[Start of section]
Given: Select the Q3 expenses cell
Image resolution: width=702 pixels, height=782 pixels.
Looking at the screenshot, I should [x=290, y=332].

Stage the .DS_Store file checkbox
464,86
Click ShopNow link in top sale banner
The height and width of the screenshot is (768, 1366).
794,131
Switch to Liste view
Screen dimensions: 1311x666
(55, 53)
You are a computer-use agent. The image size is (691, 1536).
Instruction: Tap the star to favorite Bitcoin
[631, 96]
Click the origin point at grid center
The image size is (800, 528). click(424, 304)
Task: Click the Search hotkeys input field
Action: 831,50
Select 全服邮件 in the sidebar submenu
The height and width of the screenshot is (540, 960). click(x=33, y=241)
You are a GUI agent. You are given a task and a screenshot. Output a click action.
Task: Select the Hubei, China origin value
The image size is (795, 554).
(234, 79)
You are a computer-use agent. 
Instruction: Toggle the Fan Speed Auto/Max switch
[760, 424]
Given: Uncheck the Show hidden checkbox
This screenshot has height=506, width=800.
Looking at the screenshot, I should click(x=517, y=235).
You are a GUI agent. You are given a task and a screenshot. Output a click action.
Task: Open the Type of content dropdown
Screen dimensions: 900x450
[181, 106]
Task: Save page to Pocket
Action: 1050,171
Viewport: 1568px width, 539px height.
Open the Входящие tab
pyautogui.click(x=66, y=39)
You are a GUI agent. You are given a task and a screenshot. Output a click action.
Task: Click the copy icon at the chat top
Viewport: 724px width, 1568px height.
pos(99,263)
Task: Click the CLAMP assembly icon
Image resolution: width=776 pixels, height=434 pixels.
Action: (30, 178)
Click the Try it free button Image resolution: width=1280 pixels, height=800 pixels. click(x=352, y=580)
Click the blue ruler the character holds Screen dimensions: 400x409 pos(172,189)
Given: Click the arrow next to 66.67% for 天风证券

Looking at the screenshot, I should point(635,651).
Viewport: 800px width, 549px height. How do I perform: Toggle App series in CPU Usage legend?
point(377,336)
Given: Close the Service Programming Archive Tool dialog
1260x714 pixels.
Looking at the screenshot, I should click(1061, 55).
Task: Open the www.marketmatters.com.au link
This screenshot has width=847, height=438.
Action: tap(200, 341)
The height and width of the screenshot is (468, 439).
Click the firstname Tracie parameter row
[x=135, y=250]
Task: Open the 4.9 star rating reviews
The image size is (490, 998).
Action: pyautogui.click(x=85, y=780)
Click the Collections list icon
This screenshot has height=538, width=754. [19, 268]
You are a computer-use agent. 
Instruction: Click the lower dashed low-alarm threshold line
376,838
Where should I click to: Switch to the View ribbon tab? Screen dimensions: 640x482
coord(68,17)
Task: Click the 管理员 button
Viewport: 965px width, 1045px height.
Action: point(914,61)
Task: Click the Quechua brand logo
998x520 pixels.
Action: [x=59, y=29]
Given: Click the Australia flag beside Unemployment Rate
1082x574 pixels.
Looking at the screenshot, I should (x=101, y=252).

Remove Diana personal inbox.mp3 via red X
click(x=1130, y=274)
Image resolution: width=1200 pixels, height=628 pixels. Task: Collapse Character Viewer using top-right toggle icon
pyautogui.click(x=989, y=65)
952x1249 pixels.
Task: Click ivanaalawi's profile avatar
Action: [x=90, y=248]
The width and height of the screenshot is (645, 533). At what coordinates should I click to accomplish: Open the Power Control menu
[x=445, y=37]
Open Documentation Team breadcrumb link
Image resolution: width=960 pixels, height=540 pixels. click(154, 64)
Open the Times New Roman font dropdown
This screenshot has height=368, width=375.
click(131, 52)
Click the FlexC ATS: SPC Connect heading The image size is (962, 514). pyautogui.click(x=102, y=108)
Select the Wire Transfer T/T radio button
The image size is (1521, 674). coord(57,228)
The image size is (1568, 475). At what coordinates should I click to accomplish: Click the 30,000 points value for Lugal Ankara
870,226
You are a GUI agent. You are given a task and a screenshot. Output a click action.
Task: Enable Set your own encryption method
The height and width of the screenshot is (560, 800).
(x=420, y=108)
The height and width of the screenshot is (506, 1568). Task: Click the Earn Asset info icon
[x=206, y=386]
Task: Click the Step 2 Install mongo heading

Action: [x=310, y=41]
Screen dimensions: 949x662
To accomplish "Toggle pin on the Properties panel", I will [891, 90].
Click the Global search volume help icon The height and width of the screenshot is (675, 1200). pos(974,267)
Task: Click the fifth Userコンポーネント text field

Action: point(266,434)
[End of section]
Your assignment:
Print the line that contains "Click the FlexC" and each line after it up to the end of the listing, exactly as written.

Task response:
Click the FlexC ATS: SPC Connect heading The image size is (962, 514). pyautogui.click(x=102, y=108)
Select the Wire Transfer T/T radio button
The image size is (1521, 674). coord(57,228)
The image size is (1568, 475). At what coordinates should I click to accomplish: Click the 30,000 points value for Lugal Ankara
870,226
You are a GUI agent. You are given a task and a screenshot. Output a click action.
Task: Enable Set your own encryption method
The height and width of the screenshot is (560, 800).
(x=420, y=108)
The height and width of the screenshot is (506, 1568). Task: Click the Earn Asset info icon
[x=206, y=386]
Task: Click the Step 2 Install mongo heading

Action: [x=310, y=41]
Screen dimensions: 949x662
To accomplish "Toggle pin on the Properties panel", I will [891, 90].
Click the Global search volume help icon The height and width of the screenshot is (675, 1200). pos(974,267)
Task: Click the fifth Userコンポーネント text field

Action: point(266,434)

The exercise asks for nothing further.